Once we enter those depths of conversion what is next for us? A generative swirl of creative love and energy surrounds us as we seamlessly enter an eternal communion with the Lord Who seamlessly enters the Father as the Father enters Him. We participate in a power of love so great that it made an entire world that was good. This is the Trinitarian conception of the Latin West — that the Holy Spirit proceeds from the love between the Father and the Son, and the Spirit will enfold us into this divine unity. Listen again to the words that we read yesterday on the Vigil of the Ascension:

"I have made your name known to those whom you gave me from the world.
They were yours, and you gave them to me, and they have kept your word.
Now they know that everything you have given me is from you; ... All mine
are yours, and yours are mine; and I have been glorified in them. And now
I am no longer in the world, but they are in the world, and I am coming
to you. Holy Father, protect them in your name that you have given me, so
that they may be one, as we are one." (Jn 17:6-10)
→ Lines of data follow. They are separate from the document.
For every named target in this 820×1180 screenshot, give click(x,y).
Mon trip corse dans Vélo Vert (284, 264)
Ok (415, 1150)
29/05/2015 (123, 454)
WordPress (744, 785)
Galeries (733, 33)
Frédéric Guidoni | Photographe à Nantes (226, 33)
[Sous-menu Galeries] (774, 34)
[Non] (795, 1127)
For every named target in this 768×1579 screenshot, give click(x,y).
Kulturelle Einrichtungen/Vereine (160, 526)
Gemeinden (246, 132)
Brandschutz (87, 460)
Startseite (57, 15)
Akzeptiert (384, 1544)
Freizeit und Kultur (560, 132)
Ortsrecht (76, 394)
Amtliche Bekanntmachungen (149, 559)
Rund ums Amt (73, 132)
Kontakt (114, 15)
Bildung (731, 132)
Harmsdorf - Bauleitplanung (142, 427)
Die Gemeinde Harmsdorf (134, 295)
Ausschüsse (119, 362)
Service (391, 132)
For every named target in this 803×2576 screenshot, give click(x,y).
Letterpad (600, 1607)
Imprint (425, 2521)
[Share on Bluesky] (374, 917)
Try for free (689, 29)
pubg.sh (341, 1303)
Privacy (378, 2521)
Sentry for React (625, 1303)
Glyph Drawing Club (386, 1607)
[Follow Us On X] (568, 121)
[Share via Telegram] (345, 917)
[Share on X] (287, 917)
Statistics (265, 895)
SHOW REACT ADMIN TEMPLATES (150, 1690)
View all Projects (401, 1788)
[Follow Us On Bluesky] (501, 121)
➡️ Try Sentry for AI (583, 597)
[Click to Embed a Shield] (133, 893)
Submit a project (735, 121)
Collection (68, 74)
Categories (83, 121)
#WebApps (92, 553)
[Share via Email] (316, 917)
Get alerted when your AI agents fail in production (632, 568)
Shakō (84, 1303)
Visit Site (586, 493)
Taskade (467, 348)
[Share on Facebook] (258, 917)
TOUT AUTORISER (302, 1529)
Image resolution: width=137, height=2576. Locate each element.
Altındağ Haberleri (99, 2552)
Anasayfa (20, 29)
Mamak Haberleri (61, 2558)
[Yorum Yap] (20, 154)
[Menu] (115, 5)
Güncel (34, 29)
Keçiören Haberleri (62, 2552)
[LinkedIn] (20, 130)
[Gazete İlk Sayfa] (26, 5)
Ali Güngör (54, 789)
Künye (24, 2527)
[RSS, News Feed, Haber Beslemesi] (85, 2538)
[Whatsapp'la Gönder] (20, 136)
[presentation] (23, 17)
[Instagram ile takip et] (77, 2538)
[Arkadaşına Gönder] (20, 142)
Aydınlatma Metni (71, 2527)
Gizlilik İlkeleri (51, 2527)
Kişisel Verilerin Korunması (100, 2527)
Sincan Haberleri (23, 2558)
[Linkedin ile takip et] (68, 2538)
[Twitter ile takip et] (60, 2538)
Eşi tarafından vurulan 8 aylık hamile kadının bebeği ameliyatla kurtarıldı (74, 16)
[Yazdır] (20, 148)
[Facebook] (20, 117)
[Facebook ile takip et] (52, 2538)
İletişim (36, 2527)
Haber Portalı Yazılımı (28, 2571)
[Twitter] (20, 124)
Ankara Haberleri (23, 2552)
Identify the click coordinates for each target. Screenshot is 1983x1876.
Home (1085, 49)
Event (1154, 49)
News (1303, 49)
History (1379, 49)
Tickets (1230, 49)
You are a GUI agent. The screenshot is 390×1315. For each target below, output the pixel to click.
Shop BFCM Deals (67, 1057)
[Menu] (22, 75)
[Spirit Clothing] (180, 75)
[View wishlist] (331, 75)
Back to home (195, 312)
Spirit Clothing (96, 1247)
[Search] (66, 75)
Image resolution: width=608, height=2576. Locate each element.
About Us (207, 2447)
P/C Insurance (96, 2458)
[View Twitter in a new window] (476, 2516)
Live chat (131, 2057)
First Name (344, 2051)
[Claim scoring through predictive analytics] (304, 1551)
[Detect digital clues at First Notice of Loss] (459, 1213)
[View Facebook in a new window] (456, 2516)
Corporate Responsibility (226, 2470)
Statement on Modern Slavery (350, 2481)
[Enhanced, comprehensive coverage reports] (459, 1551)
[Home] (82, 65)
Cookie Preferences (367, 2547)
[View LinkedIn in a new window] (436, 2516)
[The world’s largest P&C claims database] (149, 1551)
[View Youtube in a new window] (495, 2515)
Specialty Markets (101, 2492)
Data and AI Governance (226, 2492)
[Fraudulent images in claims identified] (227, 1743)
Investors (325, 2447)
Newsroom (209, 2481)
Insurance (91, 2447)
We all began in the warmth of family: made to seek union-in-love with those to whom we were given. And from that moment we began down a path that would lead to the One Whose Name has been made known to us. He continues to call us. Each day does He call us. For the Father desires that each of us return Home, where He Is and we, therefore, must be.

In the Name of the Father and of the Son of the Holy Spirit.